Count up the lines below that include the string "circle" and report the number by itself.

DATA SUPPLIED Start Marker

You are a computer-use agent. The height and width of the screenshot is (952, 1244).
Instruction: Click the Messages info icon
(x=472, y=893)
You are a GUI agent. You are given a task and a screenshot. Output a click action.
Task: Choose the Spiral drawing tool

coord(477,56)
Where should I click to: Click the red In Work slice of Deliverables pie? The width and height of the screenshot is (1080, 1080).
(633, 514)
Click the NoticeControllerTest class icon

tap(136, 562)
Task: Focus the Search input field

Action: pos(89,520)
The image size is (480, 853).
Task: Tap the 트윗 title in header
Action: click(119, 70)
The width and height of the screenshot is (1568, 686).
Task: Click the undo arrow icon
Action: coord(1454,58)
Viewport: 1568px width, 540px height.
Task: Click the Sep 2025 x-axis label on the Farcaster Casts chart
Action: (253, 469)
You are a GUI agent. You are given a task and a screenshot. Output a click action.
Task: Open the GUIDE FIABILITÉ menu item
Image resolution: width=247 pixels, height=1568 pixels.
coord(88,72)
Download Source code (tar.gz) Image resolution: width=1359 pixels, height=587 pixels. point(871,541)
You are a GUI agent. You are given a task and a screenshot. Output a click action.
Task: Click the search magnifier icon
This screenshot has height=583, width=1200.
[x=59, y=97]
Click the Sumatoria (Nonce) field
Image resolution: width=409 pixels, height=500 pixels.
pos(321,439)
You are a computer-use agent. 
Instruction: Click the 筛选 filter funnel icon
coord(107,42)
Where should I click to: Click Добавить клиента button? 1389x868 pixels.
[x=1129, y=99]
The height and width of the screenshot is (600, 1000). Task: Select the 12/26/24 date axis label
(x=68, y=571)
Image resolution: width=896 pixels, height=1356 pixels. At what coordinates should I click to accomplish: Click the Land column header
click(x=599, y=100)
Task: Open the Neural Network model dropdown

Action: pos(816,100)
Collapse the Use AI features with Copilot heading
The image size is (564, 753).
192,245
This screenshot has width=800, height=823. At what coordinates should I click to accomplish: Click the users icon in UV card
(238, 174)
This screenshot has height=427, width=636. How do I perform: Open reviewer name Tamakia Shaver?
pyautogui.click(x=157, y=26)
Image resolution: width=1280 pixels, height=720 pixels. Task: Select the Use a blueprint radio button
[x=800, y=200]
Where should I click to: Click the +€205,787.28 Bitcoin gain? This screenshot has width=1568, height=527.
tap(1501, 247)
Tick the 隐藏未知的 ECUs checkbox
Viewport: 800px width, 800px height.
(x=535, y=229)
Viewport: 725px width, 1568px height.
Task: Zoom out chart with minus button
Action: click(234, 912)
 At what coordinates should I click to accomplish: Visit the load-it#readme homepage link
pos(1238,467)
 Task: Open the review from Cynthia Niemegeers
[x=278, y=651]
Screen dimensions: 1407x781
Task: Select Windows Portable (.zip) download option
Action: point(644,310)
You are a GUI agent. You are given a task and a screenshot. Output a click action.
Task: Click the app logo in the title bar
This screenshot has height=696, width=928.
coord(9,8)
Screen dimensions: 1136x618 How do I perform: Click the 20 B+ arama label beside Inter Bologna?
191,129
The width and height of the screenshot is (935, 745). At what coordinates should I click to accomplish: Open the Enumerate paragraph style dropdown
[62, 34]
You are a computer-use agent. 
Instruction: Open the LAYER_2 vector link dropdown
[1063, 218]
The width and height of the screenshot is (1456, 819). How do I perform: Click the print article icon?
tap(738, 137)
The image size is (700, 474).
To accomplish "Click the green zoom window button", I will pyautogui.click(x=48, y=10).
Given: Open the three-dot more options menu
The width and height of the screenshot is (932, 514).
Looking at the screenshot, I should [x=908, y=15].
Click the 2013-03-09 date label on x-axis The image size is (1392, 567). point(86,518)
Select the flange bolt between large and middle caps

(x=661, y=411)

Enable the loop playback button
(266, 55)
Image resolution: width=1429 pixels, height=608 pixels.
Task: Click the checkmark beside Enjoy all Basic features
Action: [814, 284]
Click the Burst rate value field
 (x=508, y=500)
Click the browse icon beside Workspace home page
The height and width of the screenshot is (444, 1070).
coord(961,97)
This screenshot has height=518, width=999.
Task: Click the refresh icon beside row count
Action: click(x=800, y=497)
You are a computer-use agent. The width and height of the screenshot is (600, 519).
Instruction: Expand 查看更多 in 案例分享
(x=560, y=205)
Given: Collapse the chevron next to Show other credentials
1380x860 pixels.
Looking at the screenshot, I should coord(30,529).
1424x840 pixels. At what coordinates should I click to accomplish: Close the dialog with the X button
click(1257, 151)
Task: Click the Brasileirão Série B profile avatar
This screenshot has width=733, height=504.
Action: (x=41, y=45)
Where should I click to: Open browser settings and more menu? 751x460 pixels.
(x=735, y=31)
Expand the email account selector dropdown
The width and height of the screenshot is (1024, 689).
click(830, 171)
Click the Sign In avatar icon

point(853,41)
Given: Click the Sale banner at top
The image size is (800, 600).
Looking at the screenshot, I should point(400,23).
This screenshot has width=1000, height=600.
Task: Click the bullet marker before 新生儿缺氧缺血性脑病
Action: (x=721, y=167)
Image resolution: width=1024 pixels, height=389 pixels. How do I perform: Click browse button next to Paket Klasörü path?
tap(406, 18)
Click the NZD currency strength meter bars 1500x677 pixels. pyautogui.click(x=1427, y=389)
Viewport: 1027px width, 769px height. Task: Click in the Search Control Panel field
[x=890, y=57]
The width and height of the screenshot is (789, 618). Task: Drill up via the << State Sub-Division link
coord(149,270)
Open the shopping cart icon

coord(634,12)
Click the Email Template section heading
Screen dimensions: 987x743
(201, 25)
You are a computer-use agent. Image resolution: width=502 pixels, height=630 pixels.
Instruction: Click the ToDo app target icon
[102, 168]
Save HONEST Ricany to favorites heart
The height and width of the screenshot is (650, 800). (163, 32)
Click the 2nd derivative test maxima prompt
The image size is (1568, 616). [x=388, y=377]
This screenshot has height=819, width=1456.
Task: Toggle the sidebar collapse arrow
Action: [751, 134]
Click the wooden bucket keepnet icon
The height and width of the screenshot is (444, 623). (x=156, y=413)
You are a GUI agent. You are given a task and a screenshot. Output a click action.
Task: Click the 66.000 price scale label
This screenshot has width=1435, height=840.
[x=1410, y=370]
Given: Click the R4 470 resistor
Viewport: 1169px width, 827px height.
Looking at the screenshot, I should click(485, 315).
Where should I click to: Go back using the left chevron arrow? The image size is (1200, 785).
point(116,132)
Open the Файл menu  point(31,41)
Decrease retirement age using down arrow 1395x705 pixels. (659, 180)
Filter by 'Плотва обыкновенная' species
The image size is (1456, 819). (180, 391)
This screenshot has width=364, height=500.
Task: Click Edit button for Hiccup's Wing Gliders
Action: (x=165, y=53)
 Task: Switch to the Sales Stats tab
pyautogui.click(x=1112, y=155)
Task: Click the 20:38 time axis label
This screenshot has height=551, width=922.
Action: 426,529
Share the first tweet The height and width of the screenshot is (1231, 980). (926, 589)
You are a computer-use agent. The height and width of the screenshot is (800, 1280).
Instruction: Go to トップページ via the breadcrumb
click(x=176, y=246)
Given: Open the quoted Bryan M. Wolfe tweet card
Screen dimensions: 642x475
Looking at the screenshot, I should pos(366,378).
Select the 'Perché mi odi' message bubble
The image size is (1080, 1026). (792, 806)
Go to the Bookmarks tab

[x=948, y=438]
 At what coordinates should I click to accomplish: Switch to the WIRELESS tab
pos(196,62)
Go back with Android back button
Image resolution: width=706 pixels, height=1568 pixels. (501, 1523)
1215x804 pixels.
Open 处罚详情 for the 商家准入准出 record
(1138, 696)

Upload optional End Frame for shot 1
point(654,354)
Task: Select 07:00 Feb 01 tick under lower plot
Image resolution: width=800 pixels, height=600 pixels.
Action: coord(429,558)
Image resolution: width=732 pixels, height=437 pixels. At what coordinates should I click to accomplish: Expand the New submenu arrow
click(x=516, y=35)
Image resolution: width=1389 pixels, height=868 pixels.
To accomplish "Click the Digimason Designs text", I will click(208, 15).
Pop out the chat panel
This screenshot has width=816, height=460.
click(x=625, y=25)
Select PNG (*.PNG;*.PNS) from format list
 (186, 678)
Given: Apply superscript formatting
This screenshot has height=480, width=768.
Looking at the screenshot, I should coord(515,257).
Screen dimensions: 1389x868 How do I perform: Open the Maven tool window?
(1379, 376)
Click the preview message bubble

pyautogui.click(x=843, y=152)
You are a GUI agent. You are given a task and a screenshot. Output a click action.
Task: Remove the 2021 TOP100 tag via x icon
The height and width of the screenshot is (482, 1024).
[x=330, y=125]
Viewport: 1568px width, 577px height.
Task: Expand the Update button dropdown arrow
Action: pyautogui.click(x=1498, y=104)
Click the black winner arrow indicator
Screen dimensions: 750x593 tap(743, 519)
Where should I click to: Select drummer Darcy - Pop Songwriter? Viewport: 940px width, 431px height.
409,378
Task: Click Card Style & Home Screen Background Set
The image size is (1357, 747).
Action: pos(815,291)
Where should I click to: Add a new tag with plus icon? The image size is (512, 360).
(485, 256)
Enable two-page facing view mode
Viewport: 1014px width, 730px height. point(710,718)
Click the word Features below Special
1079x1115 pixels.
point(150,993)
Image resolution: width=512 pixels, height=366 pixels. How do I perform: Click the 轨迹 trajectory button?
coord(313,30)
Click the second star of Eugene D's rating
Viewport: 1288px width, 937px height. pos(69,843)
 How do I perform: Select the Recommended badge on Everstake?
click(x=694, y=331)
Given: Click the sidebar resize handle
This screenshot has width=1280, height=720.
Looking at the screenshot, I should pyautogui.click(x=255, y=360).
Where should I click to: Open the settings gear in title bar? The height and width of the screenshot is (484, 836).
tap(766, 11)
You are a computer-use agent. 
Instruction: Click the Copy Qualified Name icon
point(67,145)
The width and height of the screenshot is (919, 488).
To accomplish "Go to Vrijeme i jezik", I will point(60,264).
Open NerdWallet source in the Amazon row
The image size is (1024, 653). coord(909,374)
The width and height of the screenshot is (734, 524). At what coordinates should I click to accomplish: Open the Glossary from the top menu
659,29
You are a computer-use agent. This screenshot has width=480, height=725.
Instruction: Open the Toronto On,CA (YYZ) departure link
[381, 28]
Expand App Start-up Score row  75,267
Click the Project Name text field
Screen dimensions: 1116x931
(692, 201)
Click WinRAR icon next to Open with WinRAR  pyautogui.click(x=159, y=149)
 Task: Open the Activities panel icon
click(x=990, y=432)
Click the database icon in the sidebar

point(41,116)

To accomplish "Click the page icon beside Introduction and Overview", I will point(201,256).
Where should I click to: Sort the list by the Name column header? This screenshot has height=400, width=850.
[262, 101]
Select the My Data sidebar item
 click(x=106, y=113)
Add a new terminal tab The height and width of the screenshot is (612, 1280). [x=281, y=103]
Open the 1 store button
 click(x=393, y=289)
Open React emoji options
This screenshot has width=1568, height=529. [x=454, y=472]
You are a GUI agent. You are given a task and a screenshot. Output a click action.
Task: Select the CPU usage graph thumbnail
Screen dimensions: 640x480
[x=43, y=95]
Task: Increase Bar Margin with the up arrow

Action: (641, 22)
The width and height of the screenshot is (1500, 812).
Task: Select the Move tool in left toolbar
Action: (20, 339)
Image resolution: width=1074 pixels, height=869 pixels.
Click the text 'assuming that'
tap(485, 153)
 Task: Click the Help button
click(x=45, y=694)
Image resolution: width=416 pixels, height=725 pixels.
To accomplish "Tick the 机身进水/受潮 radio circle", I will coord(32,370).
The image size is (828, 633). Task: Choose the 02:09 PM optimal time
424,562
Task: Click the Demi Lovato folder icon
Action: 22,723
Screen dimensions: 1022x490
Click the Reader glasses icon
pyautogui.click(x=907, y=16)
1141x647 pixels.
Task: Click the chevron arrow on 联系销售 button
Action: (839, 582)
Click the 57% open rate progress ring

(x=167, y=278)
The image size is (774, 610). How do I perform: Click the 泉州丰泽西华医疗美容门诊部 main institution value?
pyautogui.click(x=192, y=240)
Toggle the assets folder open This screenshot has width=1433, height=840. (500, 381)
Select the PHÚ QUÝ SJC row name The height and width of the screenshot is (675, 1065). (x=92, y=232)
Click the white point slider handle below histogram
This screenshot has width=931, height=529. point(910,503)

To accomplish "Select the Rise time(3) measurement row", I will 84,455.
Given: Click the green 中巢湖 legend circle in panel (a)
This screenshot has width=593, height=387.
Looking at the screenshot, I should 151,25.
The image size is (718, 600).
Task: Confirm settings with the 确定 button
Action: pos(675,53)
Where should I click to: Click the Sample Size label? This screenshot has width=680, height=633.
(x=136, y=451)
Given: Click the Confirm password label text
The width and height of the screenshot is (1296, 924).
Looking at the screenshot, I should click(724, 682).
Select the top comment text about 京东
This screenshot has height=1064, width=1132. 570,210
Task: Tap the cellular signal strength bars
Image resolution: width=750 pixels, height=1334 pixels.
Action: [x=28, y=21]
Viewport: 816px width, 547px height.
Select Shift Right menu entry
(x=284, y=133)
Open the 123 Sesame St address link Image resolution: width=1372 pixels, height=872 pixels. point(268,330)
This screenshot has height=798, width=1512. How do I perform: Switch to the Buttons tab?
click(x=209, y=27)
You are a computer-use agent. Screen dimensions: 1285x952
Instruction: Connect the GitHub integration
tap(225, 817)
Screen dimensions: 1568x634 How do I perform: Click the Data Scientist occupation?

DATA SUPPLIED End Marker

▶ _EXERCISE SOLUTION_
2